* _TEXT PROVIDED_
----

The second chapter is a 295 page immersion in the battle, in such detail that the reader begins to gain new respect for military procedure and trigonometry and a good, hot cup of coffee. It is almost impossible to put down. And by the end of it, the reader feels as exhausted, and joyful, as our commander.
That unusual approach alone sets the novel apart. The reader is, or at least this reader was, exhilarated by the out-of-the-box structure and how right it is. But Forester does more. He inserts small bits of personal history which take us into the Commander’s past, and his heart and his soul, and we understand why a successful mission is so important to him – he’s sacrificed the chance for a happy personal life so he can do his duty to protect his convoy, and his world.
Stewart does something similar in his second novel, Doctor’s Oral. It is the story of a day in the life of a graduate student facing a committee who will decide whether or not he gets his Ph.D. One member of the committee, a woman professor, is quiet and somewhat mysterious. Then Stewart, in one brief section, opens her soul to us, and thus opens our heart and our understanding to her.

----

* _DATASET ENTRIES_

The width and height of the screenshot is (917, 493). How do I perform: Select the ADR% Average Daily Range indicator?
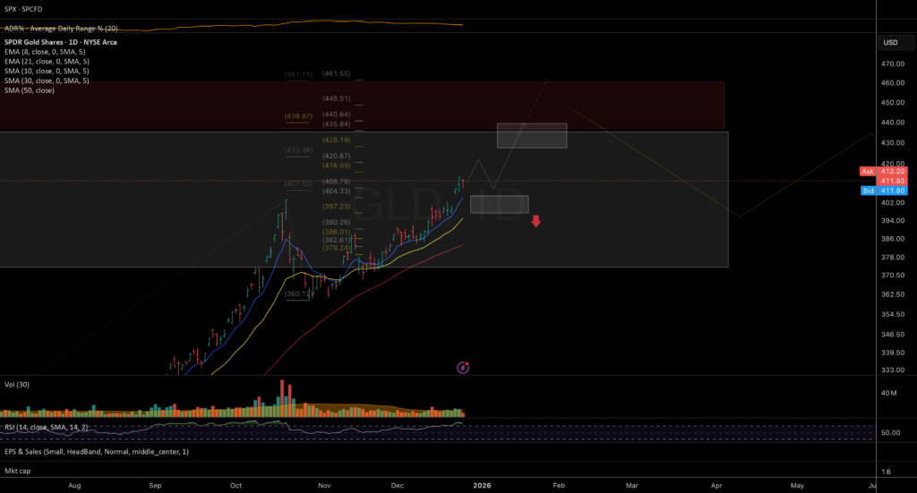(x=61, y=28)
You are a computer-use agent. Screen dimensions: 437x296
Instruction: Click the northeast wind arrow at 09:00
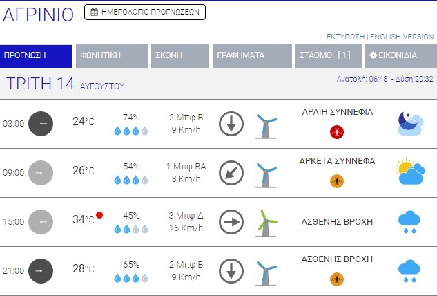(x=231, y=173)
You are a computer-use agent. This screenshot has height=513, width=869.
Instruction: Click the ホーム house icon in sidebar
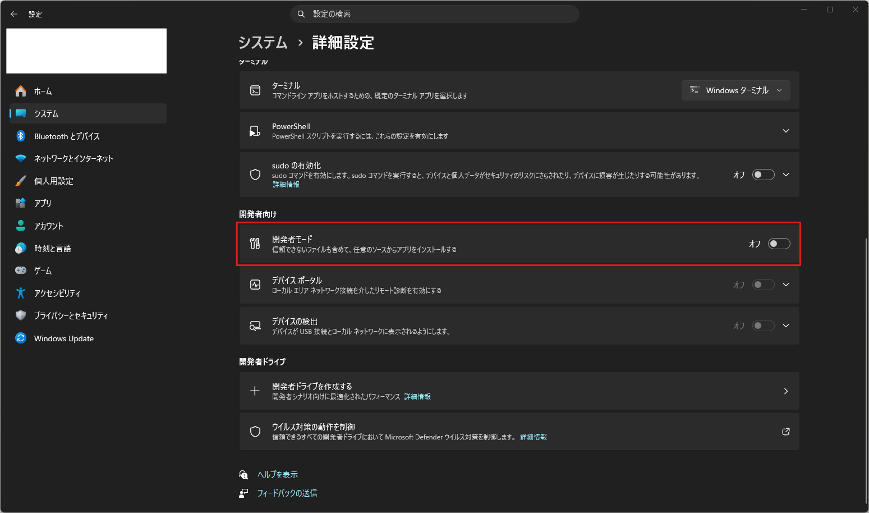coord(21,91)
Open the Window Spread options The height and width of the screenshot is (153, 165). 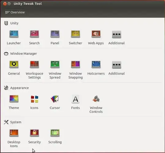tap(55, 70)
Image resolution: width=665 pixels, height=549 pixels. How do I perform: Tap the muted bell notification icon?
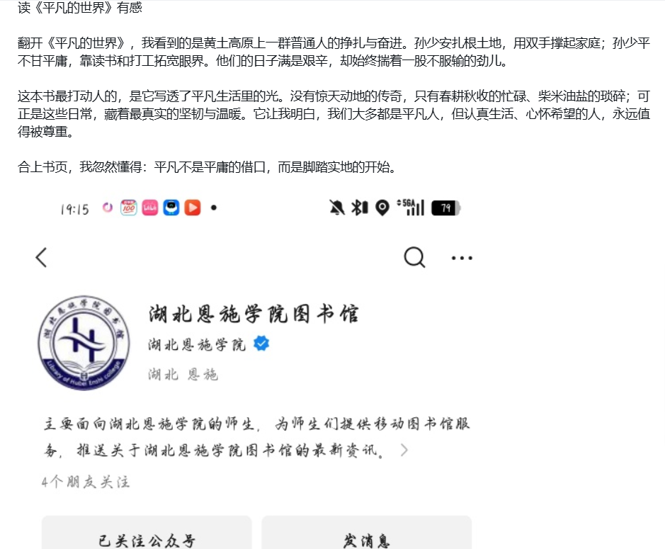pyautogui.click(x=337, y=208)
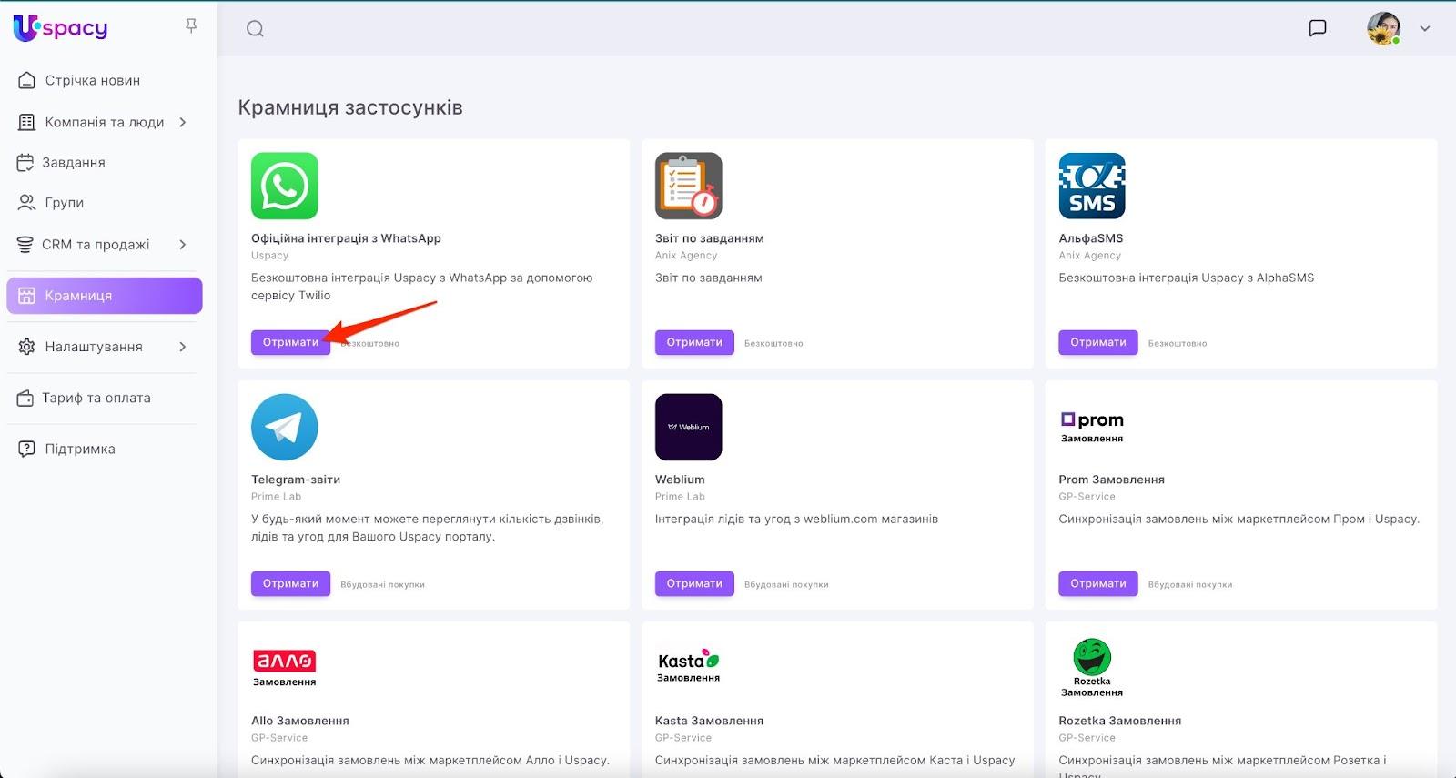This screenshot has height=778, width=1456.
Task: Open Тариф та оплата page
Action: pyautogui.click(x=96, y=398)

----

* _COMPLETE THE FOLLOWING_
1. Answer these from the book review about Forester's and Stewart's novels:
(a) How many pages long is the second chapter?
(b) What has the Commander sacrificed so he can do his duty?
(c) What is the title of Stewart's second novel?
2. Retype the part of the book review on Forester's and Stewart's novels from "The second chapter" up to and including "as our commander.".
3. Continue the book review on Forester's and Stewart's novels from its last sentence.

* _TASK-BY-TASK ANSWERS_
1.
(a) 295 pages
(b) The chance for a happy personal life
(c) Doctor's Oral

2.
The second chapter is a 295 page immersion in the battle, in such detail that the reader begins to gain new respect for military procedure and trigonometry and a good, hot cup of coffee. It is almost impossible to put down. And by the end of it, the reader feels as exhausted, and joyful, as our commander.

3.
In both cases Stewart and Forester manage to put, within a larger story, unforgettable revelations of character showing us real people rather than cardboard cutouts. They enlighten us, to the truth of human experience. It is the quality of great, rather than conventional, art.
Stewart and Smith/Forester became good friends, often working and relaxing together or with their families. We can imagine them talking about their various projects in a local club, inspiring each other’s work, or one of Ted (Theodosia) Stewart’s many picnics. They were also members of The Armchair Strategists, a group of scholars who examined the events of the week during World War II, and suggested strategies based on their work. LIFE Magazine carried a story and photograph about the Armchair Strategists, with both men in the picture.
They went on picnics together. Ted Stewart loved picnics, and George loved to drive. They’d head north over the new Golden Gate Bridge, then west into Marin County. In those days, picnickers could park in a pull out and spread the lunch on the grass next to the road. Not much traffic, and not many restrictions. It would have been a time of relaxation, laughter, and light talk.
Here’s a photo of one such roadside picnic. The photo, from Anna Evenson’s Stewart Family Photo Collection, looks like the photographer – almost certainly Stewart – set the camera on the ground and used a self-timer to take the picture. It is probably taken in the early-to-mid 40s, to judge by the clothing and the apparent age of the subjects.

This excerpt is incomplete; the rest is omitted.